The third thing is food preferences. Some of the foods on the list are things that we rarely eat, or we eat the type that probably the food bank doesn’t give out – like brown rice instead of instant white rice. I think about trying to “bargain” for alternatives with the imaginary food bank staff: “please could we have brown rice instead of white and slow-cooking oatmeal instead of instant?” Maybe some food banks have flexibility in what they give out, but the bottom line of most food banks is NO CHOICE. You take what you get and be thankful for it. One participant in a research study refused to go her local food bank (the only one in a small town) because they insisted on giving her canned beans and she hates canned beans. She asked for a food hamper without the beans, thinking someone else could use them instead, but the volunteer staff refused. So, she just stopped going to the food bank. For most of us in the middle class, that might seem like a bit of an overreaction, but this small indignity was the proverbial “straw that broke the camel’s back” in a life that was filled with indignities. Choice is a fundamental pillar of our consumer society. When we deny people choice, as most food banks do, we strip people of their dignity.
The lack of fresh fruit and vegetables is the biggest gap on the food bank diet list. Suddenly I am aware of how much fruit and how many vegetables we normally eat. Unusually for a 4-yr old, my daughter loves all sorts of uncooked vegetables including green vegetables like kale and green beans and broccoli. These vegetables and others are a stable in her lunches and dinners—and sometimes for breakfast too. Fortunately we can manage for a few days. But mothers on social assistance have told me how their kids gorge on fresh fruit at the beginning of the month when they buy a big grocery order because it has been so long since they had any. Then, after a few days, it is gone for another month. A community nutritionist once told me of eating an orange at a meeting when the woman beside her asked if she could have a segment because it had been 11 months since the last time she had eaten an orange.

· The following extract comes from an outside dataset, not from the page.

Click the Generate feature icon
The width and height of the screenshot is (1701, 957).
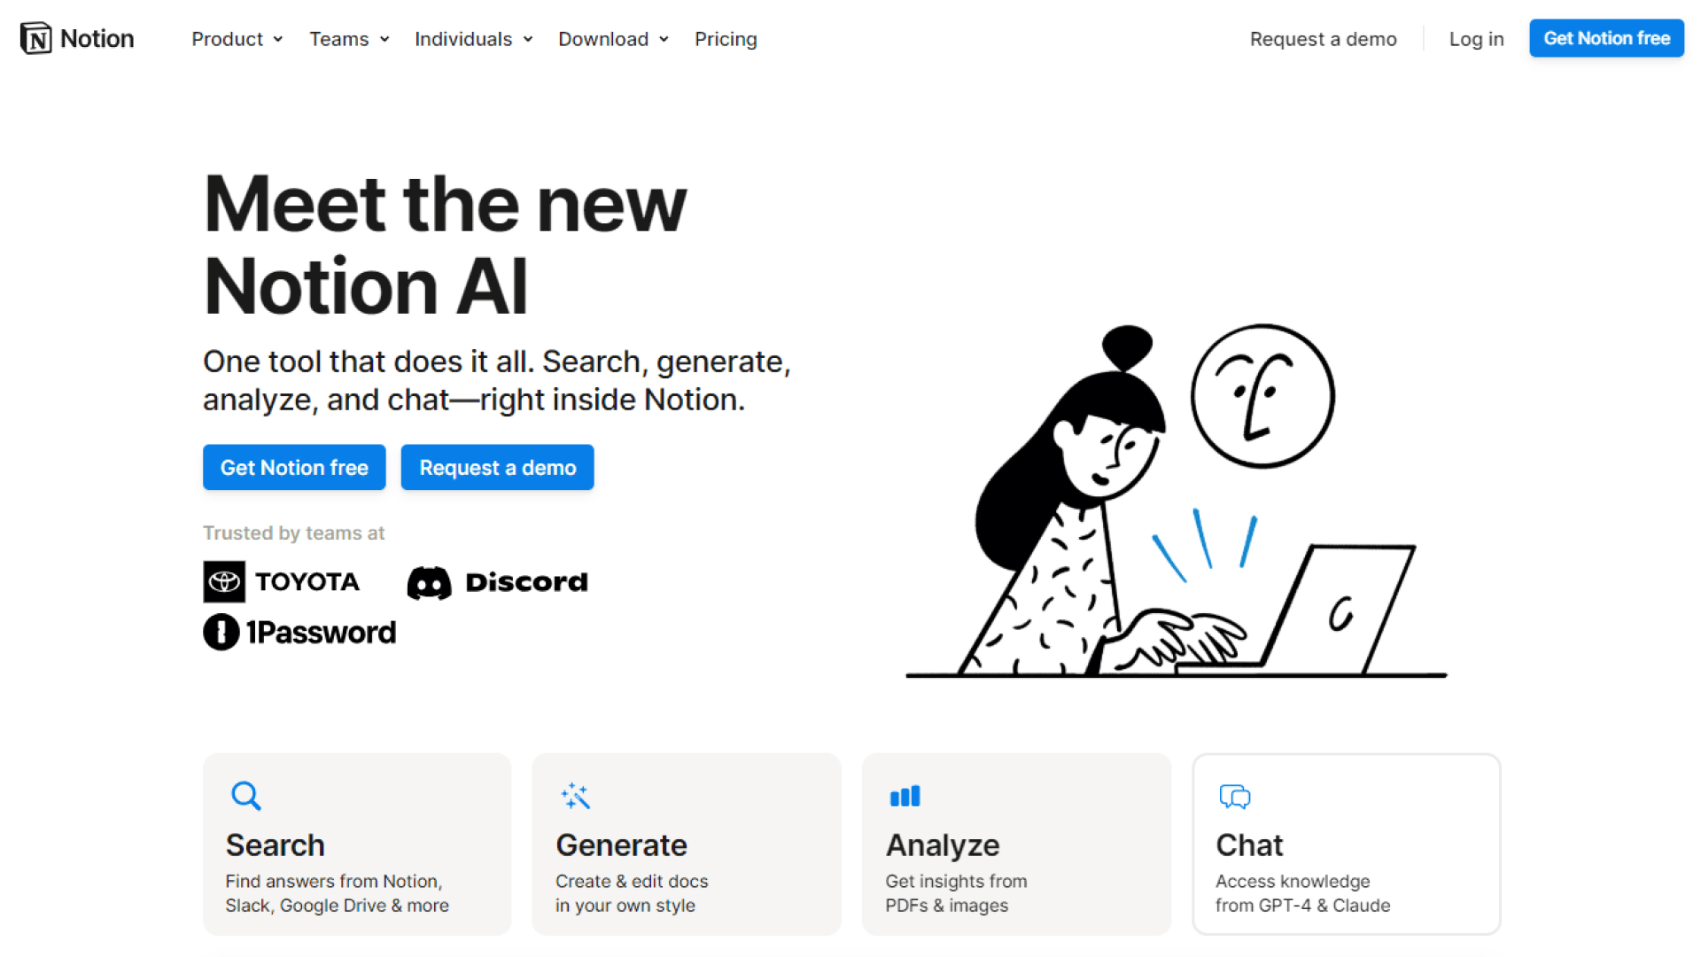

I also checked my social calendar for dinners or lunches that have already been scheduled. There is one, a dinner with a friend who has a daughter about the same age as mine. I could ask her to have the dinner at her house. She is a good friend and will understand. I could bring some pasta to contribute to the meal. One of the strategies that mothers use when it is available is to send their kids to friends or relatives for meals when there is no food in the house. They also have a repertoire of other ways to ensure, to the best of their ability, that their kids don’t go hungry. As one of my colleagues says, if there is a hungry kid at school, there is a much hungrier mother at home. Mothers will always go hungry themselves rather than see their kids go hungry.
Finally I find myself wondering if I should “store up” for the big challenge. Could I lay away some stores of calories, vitamins and minerals in my body? If I knew that I’d be faced with a food bank hamper at by the end of every month, I think I would definitely be bingeing and treating myself when I could.